The task: Copy out all the records below, switching every "Instruction" to "Goal" and leaving everything else unchanged.

Stored data:

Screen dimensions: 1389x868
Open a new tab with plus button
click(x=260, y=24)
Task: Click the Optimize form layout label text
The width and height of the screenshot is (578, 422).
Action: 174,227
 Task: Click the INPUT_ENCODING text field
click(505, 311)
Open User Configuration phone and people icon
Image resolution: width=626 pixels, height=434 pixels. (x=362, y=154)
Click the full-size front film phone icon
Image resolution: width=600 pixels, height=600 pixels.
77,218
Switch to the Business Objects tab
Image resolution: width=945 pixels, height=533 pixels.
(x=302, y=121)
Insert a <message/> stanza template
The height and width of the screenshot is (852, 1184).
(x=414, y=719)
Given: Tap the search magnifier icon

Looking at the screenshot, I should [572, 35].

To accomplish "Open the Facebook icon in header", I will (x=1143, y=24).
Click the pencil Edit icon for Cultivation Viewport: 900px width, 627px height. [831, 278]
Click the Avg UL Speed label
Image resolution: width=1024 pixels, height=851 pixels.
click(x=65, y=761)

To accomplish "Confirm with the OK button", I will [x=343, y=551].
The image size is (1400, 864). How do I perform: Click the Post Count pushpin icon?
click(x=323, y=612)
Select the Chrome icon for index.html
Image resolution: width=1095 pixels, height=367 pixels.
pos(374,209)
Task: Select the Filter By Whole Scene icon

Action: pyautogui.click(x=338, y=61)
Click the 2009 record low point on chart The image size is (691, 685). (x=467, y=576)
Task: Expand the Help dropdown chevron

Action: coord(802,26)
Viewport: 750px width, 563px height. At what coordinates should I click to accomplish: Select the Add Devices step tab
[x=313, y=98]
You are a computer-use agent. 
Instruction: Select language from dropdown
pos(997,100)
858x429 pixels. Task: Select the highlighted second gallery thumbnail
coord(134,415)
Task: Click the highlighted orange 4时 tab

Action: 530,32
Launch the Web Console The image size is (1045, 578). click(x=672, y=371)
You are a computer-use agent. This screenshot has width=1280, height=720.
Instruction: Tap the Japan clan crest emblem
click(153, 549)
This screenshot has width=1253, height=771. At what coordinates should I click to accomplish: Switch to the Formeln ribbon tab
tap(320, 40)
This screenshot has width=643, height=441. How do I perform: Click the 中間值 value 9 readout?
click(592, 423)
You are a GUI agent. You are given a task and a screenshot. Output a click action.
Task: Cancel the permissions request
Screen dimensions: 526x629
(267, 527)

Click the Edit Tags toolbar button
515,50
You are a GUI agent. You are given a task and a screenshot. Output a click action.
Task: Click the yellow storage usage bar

The answer:
Screen dimensions: 1389x868
Open a new tab with plus button
click(x=260, y=24)
Task: Click the Optimize form layout label text
The width and height of the screenshot is (578, 422).
Action: 174,227
 Task: Click the INPUT_ENCODING text field
click(505, 311)
Open User Configuration phone and people icon
Image resolution: width=626 pixels, height=434 pixels. (x=362, y=154)
Click the full-size front film phone icon
Image resolution: width=600 pixels, height=600 pixels.
77,218
Switch to the Business Objects tab
Image resolution: width=945 pixels, height=533 pixels.
(x=302, y=121)
Insert a <message/> stanza template
The height and width of the screenshot is (852, 1184).
(x=414, y=719)
Given: Tap the search magnifier icon

Looking at the screenshot, I should [572, 35].

To accomplish "Open the Facebook icon in header", I will (x=1143, y=24).
Click the pencil Edit icon for Cultivation Viewport: 900px width, 627px height. [831, 278]
Click the Avg UL Speed label
Image resolution: width=1024 pixels, height=851 pixels.
click(x=65, y=761)

To accomplish "Confirm with the OK button", I will [x=343, y=551].
The image size is (1400, 864). How do I perform: Click the Post Count pushpin icon?
click(x=323, y=612)
Select the Chrome icon for index.html
Image resolution: width=1095 pixels, height=367 pixels.
pos(374,209)
Task: Select the Filter By Whole Scene icon

Action: pyautogui.click(x=338, y=61)
Click the 2009 record low point on chart The image size is (691, 685). (x=467, y=576)
Task: Expand the Help dropdown chevron

Action: coord(802,26)
Viewport: 750px width, 563px height. At what coordinates should I click to accomplish: Select the Add Devices step tab
[x=313, y=98]
You are a computer-use agent. 
Goal: Select language from dropdown
pos(997,100)
858x429 pixels. Task: Select the highlighted second gallery thumbnail
coord(134,415)
Task: Click the highlighted orange 4时 tab

Action: 530,32
Launch the Web Console The image size is (1045, 578). click(x=672, y=371)
You are a computer-use agent. This screenshot has width=1280, height=720.
Goal: Tap the Japan clan crest emblem
click(153, 549)
This screenshot has width=1253, height=771. At what coordinates should I click to accomplish: Switch to the Formeln ribbon tab
tap(320, 40)
This screenshot has width=643, height=441. How do I perform: Click the 中間值 value 9 readout?
click(592, 423)
You are a GUI agent. You are given a task and a screenshot. Output a click action.
Task: Cancel the permissions request
Screen dimensions: 526x629
(267, 527)

Click the Edit Tags toolbar button
515,50
You are a GUI agent. You are given a task and a screenshot. Output a click action.
Task: Click the yellow storage usage bar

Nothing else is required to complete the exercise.